What you need to do: Word for word, restate the line containing "Open United Airlines" and all the lines that come after it in the entries below. Include nothing from before it.

═══ Listed records ═══

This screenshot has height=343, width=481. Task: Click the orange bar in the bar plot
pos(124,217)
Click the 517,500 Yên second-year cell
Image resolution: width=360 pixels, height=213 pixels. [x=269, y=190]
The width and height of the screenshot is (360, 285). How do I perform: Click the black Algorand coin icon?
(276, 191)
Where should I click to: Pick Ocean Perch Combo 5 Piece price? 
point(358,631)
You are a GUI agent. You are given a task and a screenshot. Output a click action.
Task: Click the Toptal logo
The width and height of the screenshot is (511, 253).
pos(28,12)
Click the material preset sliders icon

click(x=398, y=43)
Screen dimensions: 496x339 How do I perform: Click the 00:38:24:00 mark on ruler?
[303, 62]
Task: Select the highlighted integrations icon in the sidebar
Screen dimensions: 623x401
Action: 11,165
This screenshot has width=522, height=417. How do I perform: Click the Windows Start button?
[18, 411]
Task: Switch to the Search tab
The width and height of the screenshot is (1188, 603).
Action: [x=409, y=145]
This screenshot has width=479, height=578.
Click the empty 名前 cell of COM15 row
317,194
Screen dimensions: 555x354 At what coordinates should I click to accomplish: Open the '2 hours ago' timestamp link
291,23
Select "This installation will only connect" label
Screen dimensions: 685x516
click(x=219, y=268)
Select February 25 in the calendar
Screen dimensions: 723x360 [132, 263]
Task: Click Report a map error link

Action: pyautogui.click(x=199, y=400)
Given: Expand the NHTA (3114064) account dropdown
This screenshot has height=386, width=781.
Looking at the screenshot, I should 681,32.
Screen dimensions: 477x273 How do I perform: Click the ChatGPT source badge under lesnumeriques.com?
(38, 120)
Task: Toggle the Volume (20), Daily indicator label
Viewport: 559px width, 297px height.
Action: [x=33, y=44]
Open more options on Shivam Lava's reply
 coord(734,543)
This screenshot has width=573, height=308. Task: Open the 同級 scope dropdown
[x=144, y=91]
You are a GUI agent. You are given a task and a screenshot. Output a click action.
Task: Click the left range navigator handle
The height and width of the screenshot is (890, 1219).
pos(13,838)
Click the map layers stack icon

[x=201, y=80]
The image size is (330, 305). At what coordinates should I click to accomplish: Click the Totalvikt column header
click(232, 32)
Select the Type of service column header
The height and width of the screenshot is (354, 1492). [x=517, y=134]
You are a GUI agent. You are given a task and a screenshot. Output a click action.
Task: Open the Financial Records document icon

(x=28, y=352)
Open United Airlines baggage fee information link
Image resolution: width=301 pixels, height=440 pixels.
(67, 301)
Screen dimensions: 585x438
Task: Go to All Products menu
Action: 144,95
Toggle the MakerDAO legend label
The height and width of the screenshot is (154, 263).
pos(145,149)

═══

Result of the exercise:
Open United Airlines baggage fee information link
Image resolution: width=301 pixels, height=440 pixels.
(67, 301)
Screen dimensions: 585x438
Task: Go to All Products menu
Action: 144,95
Toggle the MakerDAO legend label
The height and width of the screenshot is (154, 263).
pos(145,149)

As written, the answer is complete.